**TEXT PROVIDED**
For instance, if I’m planning a party, then the actions I take now are far away in time (and probably also space) from the party they’re optimizing. The “intermediate layers” might be snapshots of the universe-state at each time between the actions and the party. (… or they might be something else; there are usually many different ways to draw intermediate layers between far-apart things.)
This applies surprisingly well even in situations like reinforcement learning, where we don’t typically think of the objective as “far away” from the agent. If I’m a reinforcement learner optimizing for some reward I’ll receive later, that later reward is still typically far away from my current actions. My actions impact the reward via some complicated causal path through the environment, acting through many intermediate layers.
So we’ve ruled out agents just “optimizing” their own actions. How does this solve the other two problems?
Abstract Summaries
We’re using the same kind of model and the same notion of “far apart” as the Telephone Theorem, so we can carry that theorem over. The main takeaway is that far apart things interact only via a typically-relatively-small “abstract summary”. This summary consists of the information which is arbitrarily well conserved as it propagates through the intermediate layers.
Because the agent only interacts with the far away things-it’s-optimizing via a relatively-small summary, it’s natural to define the “actions” and “observations” as the contents of the summary flowing in either direction, rather than all the low-level interactions flowing through the agent’s supposed “Cartesian boundary”. That solves the microscopic interactions problem: all the random bumping between my hair/skin and air molecules mostly doesn’t impact things far away, except via a few summary variables like temperature and pressure.
This redefinition of “actions” and “observations” also makes the Cartesian boundary flexible. The Telephone Theorem says that the abstract summary consists of information which is arbitrarily well conserved as it propagates through the intermediate layers. So, the summary isn’t very sensitive to which layer we declare to be “the Cartesian boundary”; we can move the boundary around quite a bit without changing the abstract “agent” we’re talking about. (Though obviously if we move the Cartesian boundary to some totally different part of the world, that may change what “agent” we’re talking about.) If we want, we could even stop thinking of the boundary as localized to a particular cut through the graph at all.

(Items from a data source)
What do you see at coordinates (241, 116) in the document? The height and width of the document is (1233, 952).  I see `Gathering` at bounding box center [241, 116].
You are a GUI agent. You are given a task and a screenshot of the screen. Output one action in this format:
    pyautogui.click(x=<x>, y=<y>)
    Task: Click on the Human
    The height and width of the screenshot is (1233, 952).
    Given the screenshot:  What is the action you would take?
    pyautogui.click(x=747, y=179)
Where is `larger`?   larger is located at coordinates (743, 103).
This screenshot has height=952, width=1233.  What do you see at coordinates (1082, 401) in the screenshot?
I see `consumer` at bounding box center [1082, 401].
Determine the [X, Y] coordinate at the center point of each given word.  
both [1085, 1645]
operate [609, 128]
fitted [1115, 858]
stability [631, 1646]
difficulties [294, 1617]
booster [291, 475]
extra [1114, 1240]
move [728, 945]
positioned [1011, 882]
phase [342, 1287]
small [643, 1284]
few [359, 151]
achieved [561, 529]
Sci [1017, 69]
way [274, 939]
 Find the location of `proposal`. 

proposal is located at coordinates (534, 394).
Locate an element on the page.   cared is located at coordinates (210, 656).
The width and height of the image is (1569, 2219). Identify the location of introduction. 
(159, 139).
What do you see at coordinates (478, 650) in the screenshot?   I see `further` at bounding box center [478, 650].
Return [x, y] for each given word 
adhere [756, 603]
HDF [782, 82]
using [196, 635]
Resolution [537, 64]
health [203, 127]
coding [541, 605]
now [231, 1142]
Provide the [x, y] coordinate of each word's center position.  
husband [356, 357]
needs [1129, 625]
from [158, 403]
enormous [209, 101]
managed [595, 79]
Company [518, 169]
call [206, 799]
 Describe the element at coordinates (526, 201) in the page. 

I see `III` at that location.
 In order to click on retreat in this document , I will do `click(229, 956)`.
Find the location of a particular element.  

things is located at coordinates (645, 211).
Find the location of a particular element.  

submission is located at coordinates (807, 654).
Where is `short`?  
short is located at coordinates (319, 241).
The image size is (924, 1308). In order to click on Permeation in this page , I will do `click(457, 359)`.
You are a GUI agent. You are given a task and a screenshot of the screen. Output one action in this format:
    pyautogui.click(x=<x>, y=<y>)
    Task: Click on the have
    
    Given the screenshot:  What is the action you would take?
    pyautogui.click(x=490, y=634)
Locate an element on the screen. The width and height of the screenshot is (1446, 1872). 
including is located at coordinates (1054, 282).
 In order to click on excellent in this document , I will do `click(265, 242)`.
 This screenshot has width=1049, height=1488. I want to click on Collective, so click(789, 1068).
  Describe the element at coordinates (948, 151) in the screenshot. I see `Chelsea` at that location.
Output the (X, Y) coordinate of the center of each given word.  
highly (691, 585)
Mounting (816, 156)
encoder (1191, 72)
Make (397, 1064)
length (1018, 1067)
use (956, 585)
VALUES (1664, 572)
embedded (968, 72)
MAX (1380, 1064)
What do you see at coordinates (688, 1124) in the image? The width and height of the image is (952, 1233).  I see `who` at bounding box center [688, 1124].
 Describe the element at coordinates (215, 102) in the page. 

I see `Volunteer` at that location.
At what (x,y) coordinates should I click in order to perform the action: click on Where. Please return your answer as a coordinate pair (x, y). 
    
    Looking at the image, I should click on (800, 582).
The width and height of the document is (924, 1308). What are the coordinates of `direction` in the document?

**APPLY WHAT YOU READ**
• a. Answer these questions using the text provided:
(i) In the party-planning example, what might the "intermediate layers" be?
(ii) Which theorem's model and notion of "far apart" does the text carry over?
(iii) Which summary variables does the text name for the bumping between hair/skin and air molecules?
• b. Shorten the paragraph in the text provided that begins "Because the agent only interacts", keeping its main facts.
• c. Write out the part of the text provided that opens with the words containing "Because the agent" and closes with "temperature and pressure.".

**SOLUTIONS FOR EACH TASK**
• a.
(i) Snapshots of the universe-state at each time between the actions and the party.
(ii) The Telephone Theorem.
(iii) Temperature and pressure.

• b. The agent interacts with the distant things it optimizes only through a relatively small summary. So "actions" and "observations" can be defined as the contents of that summary flowing in either direction. They need not be all the low-level interactions crossing the agent's supposed "Cartesian boundary." This solves the microscopic interactions problem. Random bumping between hair/skin and air molecules mostly doesn't affect far-away things, except through a few summary variables like temperature and pressure.

• c.
Because the agent only interacts with the far away things-it’s-optimizing via a relatively-small summary, it’s natural to define the “actions” and “observations” as the contents of the summary flowing in either direction, rather than all the low-level interactions flowing through the agent’s supposed “Cartesian boundary”. That solves the microscopic interactions problem: all the random bumping between my hair/skin and air molecules mostly doesn’t impact things far away, except via a few summary variables like temperature and pressure.